The purpose of this notebook is to create a function that takes the imported player list:
- clean to only needed information
- seperate by pither and batter
- merge each on player name to get projections from model
- merge back pitcher and batter data 
- output df for now

Next steps:
- build line up based on salary

In [1]:
# imports
import pandas as pd
import numpy as np

In [2]:
# will need fanduel import
fd = pd.read_csv('../../../Downloads/FanDuel-MLB-2021 ET-05 ET-11 ET-58668-players-list.csv')

In [37]:
    # function
def build_lineup(df):
        # clean up fd to match column list above
        df.drop(columns=['First Name', 'Last Name', 'FPPG', 'Played', 'Injury Details', 'Tier', 'Batting Order', 'Roster Position'], inplace=True)

        # filling nulls for probable pitcher
        df['Probable Pitcher'].fillna('No', inplace=True)

        # fill nulls for injury indicator
        df['Injury Indicator'].fillna('Healthy', inplace=True)
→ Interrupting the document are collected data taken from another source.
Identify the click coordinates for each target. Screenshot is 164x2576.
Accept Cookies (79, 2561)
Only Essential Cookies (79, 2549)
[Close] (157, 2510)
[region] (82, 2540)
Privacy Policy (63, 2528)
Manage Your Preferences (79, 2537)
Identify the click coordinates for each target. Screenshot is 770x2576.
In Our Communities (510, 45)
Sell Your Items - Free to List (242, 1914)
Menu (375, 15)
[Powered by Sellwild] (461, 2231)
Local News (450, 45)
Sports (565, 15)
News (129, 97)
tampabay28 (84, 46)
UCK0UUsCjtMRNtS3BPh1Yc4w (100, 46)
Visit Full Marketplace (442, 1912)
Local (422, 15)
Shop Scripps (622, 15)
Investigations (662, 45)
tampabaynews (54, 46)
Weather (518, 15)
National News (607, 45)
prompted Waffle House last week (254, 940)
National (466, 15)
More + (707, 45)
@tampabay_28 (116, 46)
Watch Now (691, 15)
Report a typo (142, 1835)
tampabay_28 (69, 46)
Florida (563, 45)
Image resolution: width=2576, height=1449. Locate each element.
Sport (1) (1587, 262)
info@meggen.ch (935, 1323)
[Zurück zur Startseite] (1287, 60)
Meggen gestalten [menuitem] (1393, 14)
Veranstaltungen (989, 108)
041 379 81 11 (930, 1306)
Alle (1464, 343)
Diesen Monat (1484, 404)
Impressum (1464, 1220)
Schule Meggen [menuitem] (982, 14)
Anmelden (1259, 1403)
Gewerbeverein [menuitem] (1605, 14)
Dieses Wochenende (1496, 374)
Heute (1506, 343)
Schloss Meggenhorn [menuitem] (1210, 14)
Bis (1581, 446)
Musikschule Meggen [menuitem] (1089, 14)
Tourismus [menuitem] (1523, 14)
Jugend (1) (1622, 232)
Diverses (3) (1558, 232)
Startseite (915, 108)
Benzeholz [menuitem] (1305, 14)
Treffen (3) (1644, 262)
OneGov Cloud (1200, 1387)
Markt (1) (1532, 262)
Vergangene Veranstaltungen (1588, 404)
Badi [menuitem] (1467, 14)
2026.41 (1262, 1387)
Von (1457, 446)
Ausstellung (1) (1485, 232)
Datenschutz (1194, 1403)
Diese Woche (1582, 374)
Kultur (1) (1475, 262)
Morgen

        # renaming nickname column
        df.rename(columns={'Nickname': 'Name'}, inplace=True)

        # fitler to only healthy players
        df = df.loc[df['Injury Indicator'] == 'Healthy']

        # split using .loc by position and make new dataframe for pitchers
        pitchers = df.loc[df['Position']=='P']

        # split using .loc by position and make new dataframe for batters
        batters = df.loc[df['Position']!='P']

        # pitcher dataframe steps
        # save pitchers df to only starting pitchers
        pitchers = pitchers.loc[pitchers['Probable Pitcher']=='Yes']

        # read in pitcher projections
        pitcher_proj = pd.read_csv('../Projections/pitcher_projections_2021.csv')

        # merge attempt
        pitcher_projections = pitchers.merge(pitcher_proj, how='left', on='Name')

        # drop nulls if any
        pitcher_projections.dropna(inplace=True)

        # overwrite df with only the columns needed
        pitcher_projections = pitcher_projections[['Id', 'Position', 'Name', 'Salary', 'Team_x', 'Opponent', 'Projected_FPPG']]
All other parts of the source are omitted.